So if the goal is to document certain topic - blog, - than I would go for MkDocs. However, if you are more comfortable and are interested in some coding for web be that in styles, JavaScript or what not, - I would recommend going with Jekyll.
The result can be seen here: Tinkerers FabAcademy 2020. It is a simple page, but hopefully provides some vision of our lab and the FabAcademy aspect of it as well as providing further points of contact with us.
Latest endeavor of mine with some colleagues of my from the studies is the HoloFab project I started developing last year. It is a set of tools for designers and digital fabrication enthusiasts for working with Augmented Reality. It’s main focus is to create an opensource abstraction for communicating important design entities between design environment (Rhinoceros 3D with Grasshopper 3D) and Augmented Reality enabled devices in a universal way as well as provide interaction tools necessary for it.
Lately it started to take more solid shape (less bugs, more uniform experience, workshops showcasing the tool, etc.), - enough to require a certain face on the web we could reference people to and to start extending our reach.
HoloFab landing page than works as a meta-page for the users to access the latest versions of the tool, as well as a collection of materials for us to explain the world of Mixed Reality and demonstrate the capacities of the tool we’re developing.
It’s development brought to my knowledge that the GitHub Pages (and more specifically with Jekyll) work in somewhat similar manner as the GitLab’s CI/CD Pipelines (that we’re using for this site) allowing for static generation. Only this time I had to do (rather minimal set up - more of organizational rather than coding-wise since this really is a very simple page not requiring any special extra tools). Namely, one have to be careful how you name project to allow it to be a user landing page and enable Pages hosting in settings. One note to mention is that GitHub at the moment of writing differentiates project pages and user pages thus limiting control on where you can place content (only in the core for user pages) and in which branch (only on master for user pages), - hopefully this would soon be resolved.

========================================

ACTIVITIES
1. According to the HoloFab text, which design environment does HoloFab link to Augmented Reality devices?
2. Please extend the HoloFab text with one or two paragraphs that pick up after its last sentence.
You won't need the listing for these tasks.

RECORDED INFORMATION

========================================

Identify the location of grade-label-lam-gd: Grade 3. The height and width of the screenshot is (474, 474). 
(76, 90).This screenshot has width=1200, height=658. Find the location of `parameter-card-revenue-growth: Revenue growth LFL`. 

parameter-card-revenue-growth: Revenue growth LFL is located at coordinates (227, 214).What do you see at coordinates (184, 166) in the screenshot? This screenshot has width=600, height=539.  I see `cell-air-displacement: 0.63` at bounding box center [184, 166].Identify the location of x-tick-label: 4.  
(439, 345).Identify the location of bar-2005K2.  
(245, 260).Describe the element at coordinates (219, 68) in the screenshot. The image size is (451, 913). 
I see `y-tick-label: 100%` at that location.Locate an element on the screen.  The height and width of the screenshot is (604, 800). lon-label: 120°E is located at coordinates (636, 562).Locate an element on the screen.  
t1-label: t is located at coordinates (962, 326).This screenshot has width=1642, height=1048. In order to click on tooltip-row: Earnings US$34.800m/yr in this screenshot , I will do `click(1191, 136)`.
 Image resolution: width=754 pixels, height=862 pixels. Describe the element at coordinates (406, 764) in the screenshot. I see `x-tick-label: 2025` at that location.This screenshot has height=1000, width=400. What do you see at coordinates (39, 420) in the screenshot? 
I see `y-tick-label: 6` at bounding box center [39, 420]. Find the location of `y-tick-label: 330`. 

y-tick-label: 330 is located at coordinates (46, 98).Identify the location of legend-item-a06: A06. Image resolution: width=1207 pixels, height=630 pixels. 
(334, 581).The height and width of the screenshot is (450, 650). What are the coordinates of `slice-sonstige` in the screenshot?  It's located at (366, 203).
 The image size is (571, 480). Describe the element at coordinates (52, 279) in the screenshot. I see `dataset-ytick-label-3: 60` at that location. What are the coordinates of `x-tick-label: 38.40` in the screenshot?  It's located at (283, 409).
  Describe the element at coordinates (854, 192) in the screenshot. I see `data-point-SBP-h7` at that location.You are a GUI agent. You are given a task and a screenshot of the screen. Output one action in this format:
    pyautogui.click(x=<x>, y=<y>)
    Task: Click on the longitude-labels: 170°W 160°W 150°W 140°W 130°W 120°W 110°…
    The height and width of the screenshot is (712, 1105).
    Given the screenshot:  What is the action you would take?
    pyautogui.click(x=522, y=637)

========================================

ANSWERS GIVEN
1. Rhinoceros 3D with Grasshopper 3D.

2.
To set up the pages with jekyll I had to add “github-pages” plugin in “config.yml” as well as in “Gemfile”. It comes with the following additional settings in “config.yml”:
# GitHub Pages
lsi: false
safe: true
incremental: false
highlighter: rouge
gist:
noscript: false
kramdown:
math_engine: mathjax
syntax_highlighter: rouge
Embedding local videos turned out to be not as straight forward as I thought it would be. Instead of the normal iframe for external sources here it is required to use native HTML5 video tag. The tag is well accepted at the moment of writing but in some browsers support may very. It is very flexible and has multiple useful configurations, like looping, auto-starting and source substitution. This documentation with this sub-article clearly outlines the ideas and this forum dicussion collects many common solutions to test if the video not working.